WHAT YOU NEED TO DO: Print the stretch of the tech market commentary from "To make matters" through "the November high.", reproducing it word for word.

Yesterday, the Nazzie got smoked again, so let’s have another look at the tech market.
What the Hell Happened?
The tech market is dragging down everything else.
Since Wednesday, the market’s performance has been nothing short of abysmal.
To make matters worse, the very stocks that were carrying the market are getting crushed.
As you can see from the above chart, every big tech stock except Apple has been down hard since the November high.
And AAPL has exactly covered itself in glory.
NFLX is an abomination lately, down nearly three-quarters.
However, the great news about this is that many of their woke writers are getting fired.
Who knows? Maybe in a few years, NFLX will produce something worth watching…
As for Cathie Wood, her ARKK has sunk. The once darling of the tech world has been crushed.
Her biggest – and best performing – holding is TSLA. That tells you all you need to know.
Well, it was fun while it lasted.
Facebook (Meta… whatever) and NVIDIA have nearly been cut in half.
Even the mighty Amazon is down nearly 40%.
The Correlation With Crypto
Those who thought cryptocurrencies were a great inflation hedge are reconsidering their positions.
As inflation has rocketed, Bitcoin hasn’t.
Sure, you can argue the inflation was already priced in.
But I’m not sure that’s the case.
We can see that the correlation between the Nasdaq and Bitcoin is quite high.
Just to remind you, correlation doesn’t imply causation.
Let me walk you through this chart:
The top candlestick chart is Bitcoin since the covid bottom.
The purple line under it is the Nasdaq Composite, for reference.
The red line under that is the correlation between Bitcoin and the Nazzie.
At 0.81, it’s a high number.
That means when Bitcoin moves down 1%, the Nasdaq will move down – on average – 0.81%.
The blue line at the bottom is the correlation between Bitcoin and the CPI.
It’s 0.61, which is something, but not nearly as much the correlation with the Nasdaq.

PROVIDED RECORDS:
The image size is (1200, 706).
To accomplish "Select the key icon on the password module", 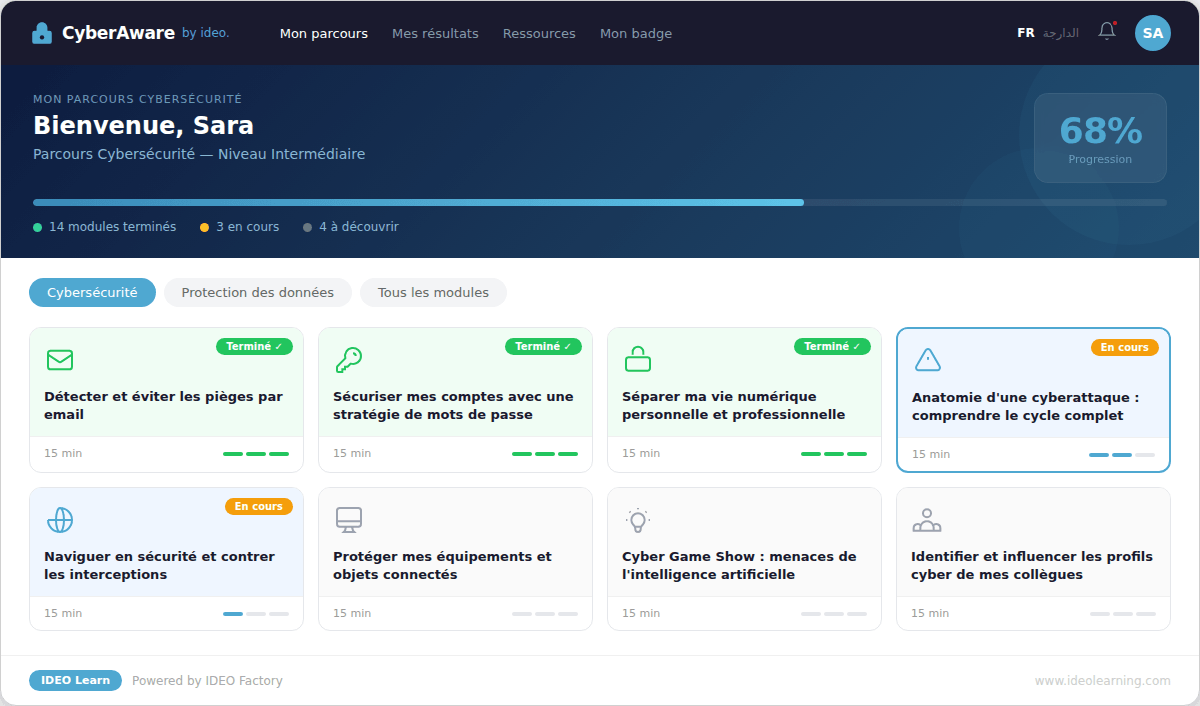I will tap(349, 360).
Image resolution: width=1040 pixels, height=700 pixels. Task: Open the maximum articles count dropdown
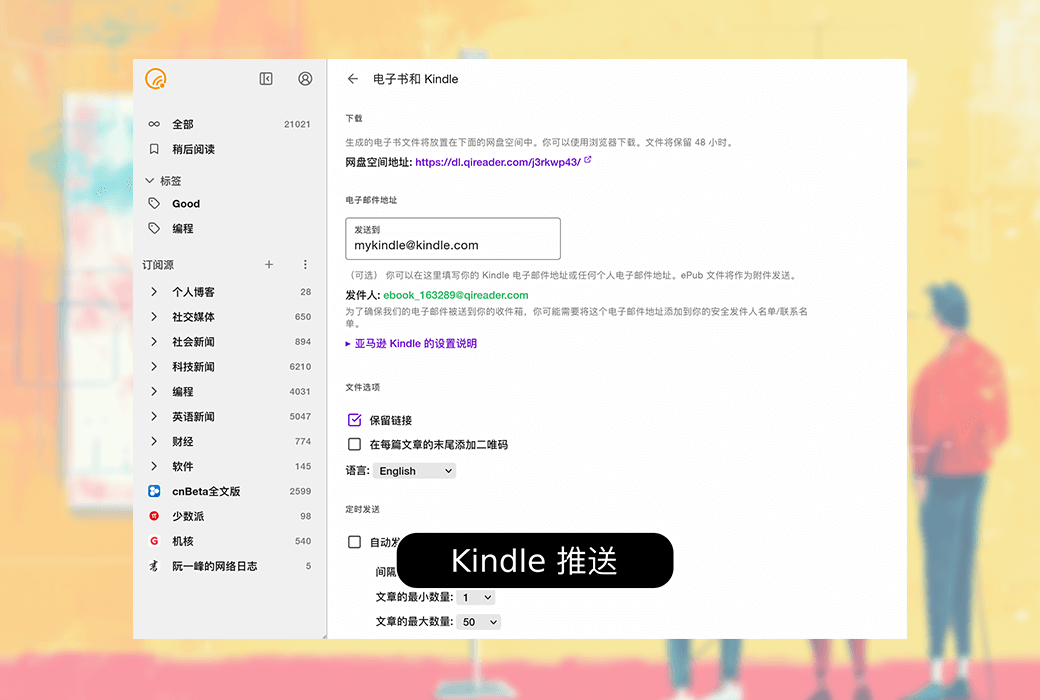479,622
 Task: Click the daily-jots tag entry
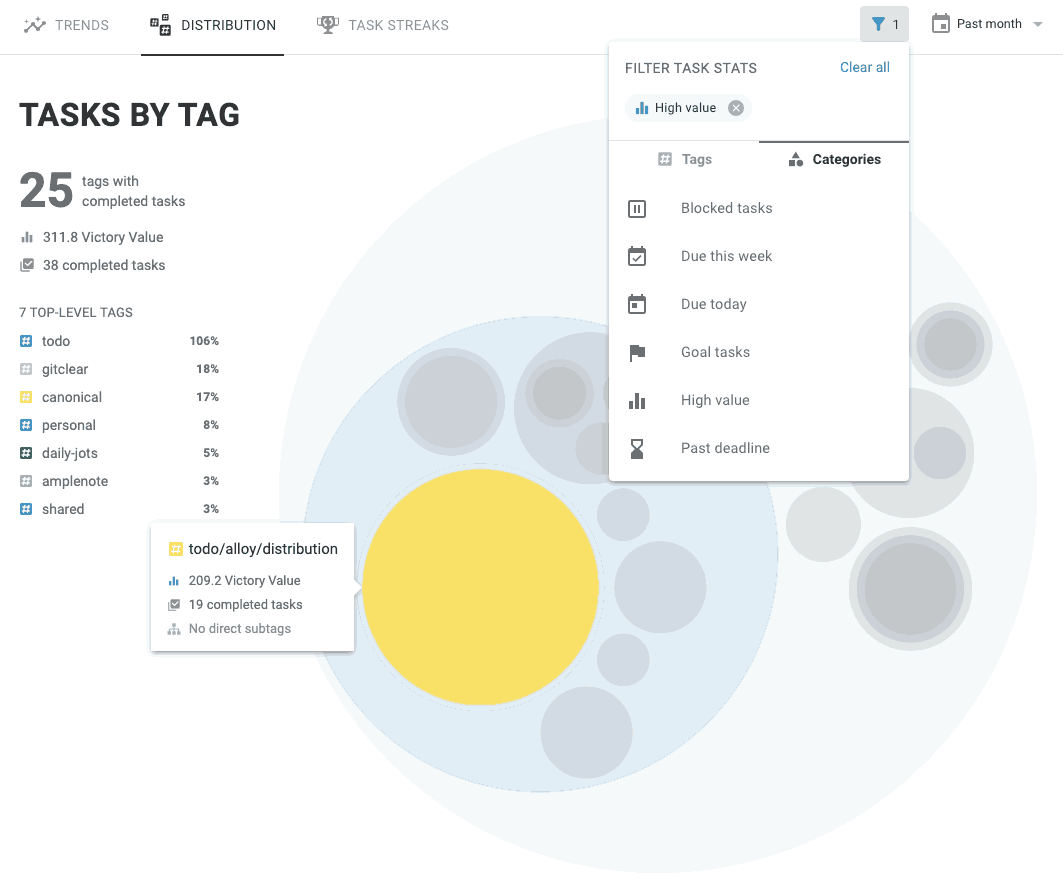coord(70,453)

YOUR RESPONSE:
To make matters worse, the very stocks that were carrying the market are getting crushed.
As you can see from the above chart, every big tech stock except Apple has been down hard since the November high.